## OBJECTIF
Reproduisez mot pour mot le passage de l'article sur les forfaits dans les tournois ATP 250, de « Alors que l’Open » à « de dernière minute. ».

## TEXTE EXTRAIT
+++
Alors que l’Open 13 de Marseille a ouvert ses courts depuis lundi, la situation des tournois ATP 250 ne cesse de se dégrader édition après édition, sclérosée par un système qui pousserait les joueurs à favoriser les Masters 1000 et ATP 500. Pourquoi ? Comment ? Tentative de réponse, avant les premiers forfaits de dernière minute.
Tomas Berdych, Gaël Monfils et Milos Raonic en 2014 ; Rafael Nadal, Andy Murray ou encore Juan Martin Del Potro dans un passé récent. Six grands noms du tennis mondial à mettre dans un même sac, celui des forfaits de dernière minute dont a été victime l’Open 13 de Marseille, tournoi ATP 250 qui a débuté ce lundi. « Dans les tournois ATP 250, la moyenne est de cinq ou six retraits, c’est comme ça, nous explique froidement Jean-François Caujolle, son directeur. L’évènement marseillais ne déroge donc pas à la règle. « Quand c’est une pipe, ce n’est pas gênant. Quand ce sont des têtes d’affiche, ça devient plus embêtant ». Mais comment expliquer une telle série de désistements ? La réponse se trouve dans le règlement officiel. Pour s’assurer de leur présence, il existe une règle qui stipule que les joueurs les mieux classés ont pour obligation de participer à huit Masters 1000 sur neuf, Monte-Carlo étant un cas à part, ainsi qu’à quatre tournois ATP 500 sur onze par saison. En revanche, rien n’est imposé vis-à-vis des tournois ATP 250. Pis, chaque joueur peut se retirer deux fois par an d’un 250 en faisant jouer sa « personal reason », c’est-à-dire sans aucune justification. « Un joueur déprimé après une séparation avec sa fiancée, veut faire un break, il peut annuler, même s’il s’était engagé à venir depuis un an… Contre ça, je ne peux rien, souffle Caujolle. C’est comme si on vous offrait une place pour un concert de U2 et que tout le groupe était sur scène sauf Bono ».
+++
## LIGNES DE DONNÉES
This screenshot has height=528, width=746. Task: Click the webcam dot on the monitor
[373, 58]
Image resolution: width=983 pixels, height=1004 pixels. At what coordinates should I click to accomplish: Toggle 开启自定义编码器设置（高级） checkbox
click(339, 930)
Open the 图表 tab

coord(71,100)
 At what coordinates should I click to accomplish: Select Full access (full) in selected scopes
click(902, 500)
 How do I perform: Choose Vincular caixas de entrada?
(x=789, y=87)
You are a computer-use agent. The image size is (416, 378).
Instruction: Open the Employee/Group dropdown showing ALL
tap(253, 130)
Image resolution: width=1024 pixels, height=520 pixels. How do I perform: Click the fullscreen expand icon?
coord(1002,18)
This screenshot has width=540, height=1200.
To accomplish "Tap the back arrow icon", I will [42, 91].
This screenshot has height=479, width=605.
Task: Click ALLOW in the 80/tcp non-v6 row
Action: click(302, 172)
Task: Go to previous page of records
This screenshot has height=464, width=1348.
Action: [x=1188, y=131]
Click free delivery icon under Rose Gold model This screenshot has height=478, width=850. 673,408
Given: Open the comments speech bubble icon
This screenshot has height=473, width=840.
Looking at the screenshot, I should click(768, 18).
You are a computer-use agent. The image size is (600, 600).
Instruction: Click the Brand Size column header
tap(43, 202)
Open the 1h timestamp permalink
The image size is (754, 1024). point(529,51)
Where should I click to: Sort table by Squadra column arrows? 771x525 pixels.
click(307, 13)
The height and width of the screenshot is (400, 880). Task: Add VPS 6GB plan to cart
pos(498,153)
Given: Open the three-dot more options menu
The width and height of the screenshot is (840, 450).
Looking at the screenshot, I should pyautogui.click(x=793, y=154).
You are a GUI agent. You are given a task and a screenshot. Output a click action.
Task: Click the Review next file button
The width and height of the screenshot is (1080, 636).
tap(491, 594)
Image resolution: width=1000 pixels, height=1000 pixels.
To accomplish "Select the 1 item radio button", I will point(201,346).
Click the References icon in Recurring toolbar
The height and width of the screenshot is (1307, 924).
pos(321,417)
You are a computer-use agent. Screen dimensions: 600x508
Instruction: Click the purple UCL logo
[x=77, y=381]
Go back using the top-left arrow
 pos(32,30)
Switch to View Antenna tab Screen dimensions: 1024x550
+++
## RÉSULTAT FINAL
Alors que l’Open 13 de Marseille a ouvert ses courts depuis lundi, la situation des tournois ATP 250 ne cesse de se dégrader édition après édition, sclérosée par un système qui pousserait les joueurs à favoriser les Masters 1000 et ATP 500. Pourquoi ? Comment ? Tentative de réponse, avant les premiers forfaits de dernière minute.